When surveyors review files, they look for a few simple things done well. Hitting these points keeps findings light and cycles smooth.

  • Board approvals before the current term ends, with effective dates lined up.
  • Primary source evidence dated within the allowed window for the decision.
  • OPPE summaries tied to the exact privileges on the privilege form.
  • FPPE plans that name who reviews, what cases, and the stop point.
  • Sanctions and exclusion checks logged with dates and sources.
  • Clear proof of current coverage limits and any claim summaries.

Key Differences: Recredentialing Vs. Privileging

Credentialing and privileging are linked yet not the same. Credentialing confirms identity, training, licenses, and clean standing. Privileging grants the specific scope a practitioner may perform at a site. Reappointment refreshes both sets: the person’s file and the list of granted activities. Health plans mirror this with a focus on network participation rather than site-specific privileges.

Aligning Hospital And Plan Clocks

Systems that employ physicians often juggle both calendars. A smooth approach is to run the hospital cycle on 24 months and keep plan recredentialing on 36 months, while sharing primary source results to cut duplicate work. When a hospital picks a 36-month term, confirm that committee dates still support payer needs and that monthly monitoring covers licenses and federal exclusions.

OPPE Metrics That Work

Useful OPPE sets favor a small list tied to scope. Pick metrics the service chief can read in minutes and explain in one page. Common picks include case volume by privilege, return to OR, unplanned transfer, readmissions in a set window, turnaround time where it fits, and peer feedback for teamwork and communication. The point is steady trend insight paired with action when a trend bends.

Sample Timeline For A Two-Year Hospital Cycle

This sample keeps tasks in view and avoids last-minute scrambles. Adjust day counts for three-year cycles or plan standards as needed.

180–120 Days Out

Kick off file pulls, send notices, and start license and board checks. Begin NPDB, OIG, and state board queries. Request references if your bylaws require new ones each cycle so letters arrive with time to spare.

90–60 Days Out

Wrap primary source verification. Load OPPE summaries. Resolve any gaps in training or work history. If a new privilege sits in the packet, sketch the FPPE plan and list who will review cases.

45–30 Days Out

Committee review and recommendations. Send board packets with clear effective dates so approvals land before the current term ends. Flag any files with conditions and note the follow-up plan.

Go-Live Date

Update rosters, payer files, and EHR flags. Archive the packet and mark the next due date.
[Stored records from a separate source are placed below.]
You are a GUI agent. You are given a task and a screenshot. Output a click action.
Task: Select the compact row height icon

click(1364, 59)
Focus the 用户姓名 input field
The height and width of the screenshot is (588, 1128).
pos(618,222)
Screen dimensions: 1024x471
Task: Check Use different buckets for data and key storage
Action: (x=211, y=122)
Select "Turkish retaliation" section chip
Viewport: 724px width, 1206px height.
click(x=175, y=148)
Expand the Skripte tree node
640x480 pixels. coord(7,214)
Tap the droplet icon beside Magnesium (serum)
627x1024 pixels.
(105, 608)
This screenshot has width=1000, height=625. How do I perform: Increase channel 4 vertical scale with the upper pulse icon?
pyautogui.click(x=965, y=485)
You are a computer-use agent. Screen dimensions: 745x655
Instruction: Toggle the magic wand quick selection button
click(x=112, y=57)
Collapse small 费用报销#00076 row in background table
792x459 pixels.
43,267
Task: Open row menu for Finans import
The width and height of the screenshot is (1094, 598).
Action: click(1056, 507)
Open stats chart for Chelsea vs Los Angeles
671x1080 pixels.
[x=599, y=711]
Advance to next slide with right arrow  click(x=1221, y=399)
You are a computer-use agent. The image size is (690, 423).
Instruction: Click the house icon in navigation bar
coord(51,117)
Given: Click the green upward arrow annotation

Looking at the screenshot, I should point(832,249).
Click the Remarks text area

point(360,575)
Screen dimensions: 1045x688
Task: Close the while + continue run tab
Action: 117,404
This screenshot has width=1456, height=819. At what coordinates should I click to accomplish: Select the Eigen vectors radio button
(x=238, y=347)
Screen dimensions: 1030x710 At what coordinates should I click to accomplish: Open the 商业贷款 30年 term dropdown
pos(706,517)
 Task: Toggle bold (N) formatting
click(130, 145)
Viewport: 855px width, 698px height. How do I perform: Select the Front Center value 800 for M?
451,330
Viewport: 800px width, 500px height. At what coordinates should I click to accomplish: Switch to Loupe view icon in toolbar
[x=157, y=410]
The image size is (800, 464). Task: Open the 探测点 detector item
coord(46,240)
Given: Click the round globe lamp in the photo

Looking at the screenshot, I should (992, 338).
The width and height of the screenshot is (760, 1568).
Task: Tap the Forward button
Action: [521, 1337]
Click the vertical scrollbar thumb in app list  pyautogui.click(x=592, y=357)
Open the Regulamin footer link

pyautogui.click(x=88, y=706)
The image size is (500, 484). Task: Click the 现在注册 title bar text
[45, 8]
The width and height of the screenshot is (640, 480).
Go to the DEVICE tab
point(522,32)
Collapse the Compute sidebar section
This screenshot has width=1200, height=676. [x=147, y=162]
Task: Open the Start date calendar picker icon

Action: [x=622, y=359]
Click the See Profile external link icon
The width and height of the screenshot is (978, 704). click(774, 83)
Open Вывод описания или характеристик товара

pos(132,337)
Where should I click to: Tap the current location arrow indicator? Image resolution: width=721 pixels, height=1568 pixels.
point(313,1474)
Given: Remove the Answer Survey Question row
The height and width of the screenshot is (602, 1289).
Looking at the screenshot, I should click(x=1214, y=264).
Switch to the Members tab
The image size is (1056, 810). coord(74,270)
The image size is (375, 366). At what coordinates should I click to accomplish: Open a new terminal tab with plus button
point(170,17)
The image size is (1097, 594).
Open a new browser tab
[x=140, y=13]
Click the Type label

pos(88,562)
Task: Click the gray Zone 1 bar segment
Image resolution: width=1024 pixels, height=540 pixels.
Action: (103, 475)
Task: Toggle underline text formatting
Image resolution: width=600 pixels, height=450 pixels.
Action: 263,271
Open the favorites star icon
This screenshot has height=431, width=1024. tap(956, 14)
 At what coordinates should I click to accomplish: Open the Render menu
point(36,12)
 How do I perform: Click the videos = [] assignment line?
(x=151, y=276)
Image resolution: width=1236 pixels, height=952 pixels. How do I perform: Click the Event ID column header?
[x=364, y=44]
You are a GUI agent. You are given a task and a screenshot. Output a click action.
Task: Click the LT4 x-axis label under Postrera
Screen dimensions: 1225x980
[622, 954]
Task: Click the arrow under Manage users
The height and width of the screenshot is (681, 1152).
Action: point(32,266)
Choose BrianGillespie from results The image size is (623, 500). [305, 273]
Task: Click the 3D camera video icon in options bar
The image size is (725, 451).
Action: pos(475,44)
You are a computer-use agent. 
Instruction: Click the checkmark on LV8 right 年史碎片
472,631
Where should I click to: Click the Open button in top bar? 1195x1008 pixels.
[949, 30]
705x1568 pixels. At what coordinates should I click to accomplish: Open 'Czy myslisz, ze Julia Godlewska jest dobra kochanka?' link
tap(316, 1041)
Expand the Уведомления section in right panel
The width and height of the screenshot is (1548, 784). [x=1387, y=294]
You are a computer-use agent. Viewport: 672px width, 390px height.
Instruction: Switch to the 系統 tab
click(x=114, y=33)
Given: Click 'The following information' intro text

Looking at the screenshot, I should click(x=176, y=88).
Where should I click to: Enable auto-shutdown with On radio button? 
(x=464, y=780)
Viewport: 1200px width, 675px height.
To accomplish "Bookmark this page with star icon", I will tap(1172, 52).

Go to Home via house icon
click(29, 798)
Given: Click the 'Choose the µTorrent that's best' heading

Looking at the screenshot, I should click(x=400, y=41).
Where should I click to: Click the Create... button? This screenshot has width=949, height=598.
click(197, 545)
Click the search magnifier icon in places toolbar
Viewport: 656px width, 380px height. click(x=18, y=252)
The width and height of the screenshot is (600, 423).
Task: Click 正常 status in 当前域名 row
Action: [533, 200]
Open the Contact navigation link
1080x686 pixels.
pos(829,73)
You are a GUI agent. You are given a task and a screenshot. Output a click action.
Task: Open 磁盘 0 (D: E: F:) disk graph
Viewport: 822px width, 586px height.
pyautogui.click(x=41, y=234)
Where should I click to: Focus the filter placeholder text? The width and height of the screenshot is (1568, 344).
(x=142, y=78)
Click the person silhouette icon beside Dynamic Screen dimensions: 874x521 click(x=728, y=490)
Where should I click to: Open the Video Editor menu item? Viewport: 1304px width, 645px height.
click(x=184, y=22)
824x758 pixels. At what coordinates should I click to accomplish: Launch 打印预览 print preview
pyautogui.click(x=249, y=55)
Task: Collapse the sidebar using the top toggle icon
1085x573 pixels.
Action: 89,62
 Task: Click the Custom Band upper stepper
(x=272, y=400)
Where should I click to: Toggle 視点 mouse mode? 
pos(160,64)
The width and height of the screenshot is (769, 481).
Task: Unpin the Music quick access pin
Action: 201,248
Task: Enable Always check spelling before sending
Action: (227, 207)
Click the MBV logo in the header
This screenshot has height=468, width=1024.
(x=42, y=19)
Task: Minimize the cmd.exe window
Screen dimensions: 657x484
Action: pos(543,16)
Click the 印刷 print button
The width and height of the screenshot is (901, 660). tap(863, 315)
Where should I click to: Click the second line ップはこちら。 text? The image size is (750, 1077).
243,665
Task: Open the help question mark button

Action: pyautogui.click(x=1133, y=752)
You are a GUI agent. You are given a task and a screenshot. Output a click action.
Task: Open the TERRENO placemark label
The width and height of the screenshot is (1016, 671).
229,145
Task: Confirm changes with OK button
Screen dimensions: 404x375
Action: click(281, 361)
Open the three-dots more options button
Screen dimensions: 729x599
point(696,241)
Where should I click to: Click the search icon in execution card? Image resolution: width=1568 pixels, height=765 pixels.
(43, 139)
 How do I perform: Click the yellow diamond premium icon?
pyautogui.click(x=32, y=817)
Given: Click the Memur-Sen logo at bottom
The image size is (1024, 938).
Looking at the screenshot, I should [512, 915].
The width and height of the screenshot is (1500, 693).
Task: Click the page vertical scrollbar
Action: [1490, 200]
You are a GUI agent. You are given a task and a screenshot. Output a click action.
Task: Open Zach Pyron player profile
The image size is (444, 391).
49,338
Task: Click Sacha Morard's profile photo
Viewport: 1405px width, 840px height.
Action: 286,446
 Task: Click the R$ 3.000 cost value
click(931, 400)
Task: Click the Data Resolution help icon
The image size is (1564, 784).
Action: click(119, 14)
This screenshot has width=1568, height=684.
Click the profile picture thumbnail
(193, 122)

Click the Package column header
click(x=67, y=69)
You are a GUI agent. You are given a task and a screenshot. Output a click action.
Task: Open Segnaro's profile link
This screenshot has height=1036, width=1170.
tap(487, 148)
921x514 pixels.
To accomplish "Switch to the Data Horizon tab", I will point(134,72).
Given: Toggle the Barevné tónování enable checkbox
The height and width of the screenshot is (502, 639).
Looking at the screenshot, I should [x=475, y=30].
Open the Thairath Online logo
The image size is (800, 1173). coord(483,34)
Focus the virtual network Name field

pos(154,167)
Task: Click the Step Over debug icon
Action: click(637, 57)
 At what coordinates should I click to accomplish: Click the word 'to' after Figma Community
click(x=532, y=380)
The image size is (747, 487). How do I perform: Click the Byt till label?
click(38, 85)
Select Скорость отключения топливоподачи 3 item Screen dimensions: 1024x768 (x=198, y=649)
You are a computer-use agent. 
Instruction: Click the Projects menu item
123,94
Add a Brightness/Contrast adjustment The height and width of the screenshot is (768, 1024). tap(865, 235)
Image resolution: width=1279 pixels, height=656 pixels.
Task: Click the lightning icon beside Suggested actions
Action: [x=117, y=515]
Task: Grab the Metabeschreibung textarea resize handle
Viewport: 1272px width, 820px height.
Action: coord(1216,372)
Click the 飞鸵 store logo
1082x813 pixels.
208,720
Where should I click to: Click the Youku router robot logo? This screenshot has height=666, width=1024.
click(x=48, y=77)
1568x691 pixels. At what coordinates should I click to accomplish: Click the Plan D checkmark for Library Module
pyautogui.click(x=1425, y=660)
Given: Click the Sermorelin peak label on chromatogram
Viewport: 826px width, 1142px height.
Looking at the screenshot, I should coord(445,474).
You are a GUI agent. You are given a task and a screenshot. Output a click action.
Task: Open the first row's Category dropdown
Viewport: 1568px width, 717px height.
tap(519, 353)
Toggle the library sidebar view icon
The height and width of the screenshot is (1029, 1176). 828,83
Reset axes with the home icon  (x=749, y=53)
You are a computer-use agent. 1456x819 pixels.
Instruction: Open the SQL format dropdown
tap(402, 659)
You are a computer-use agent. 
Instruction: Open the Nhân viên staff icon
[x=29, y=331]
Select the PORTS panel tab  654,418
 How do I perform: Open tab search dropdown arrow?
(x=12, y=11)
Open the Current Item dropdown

Hand off any FPPE tasks to the service chief and set a quick check-in to confirm closure.

What This Means In Practice

Put it all together and the rhythm looks like this. Hospitals often choose a 24-month reappointment window with annual OPPE review. The Joint Commission lets that window stretch to 36 months when bylaws and state law allow. Health plans use a 36-month recredentialing cycle backed by steady monitoring for licenses and federal exclusions. Across the board, clear bylaws, steady monitoring, and timely board action keep credentialing clean, current, and defensible.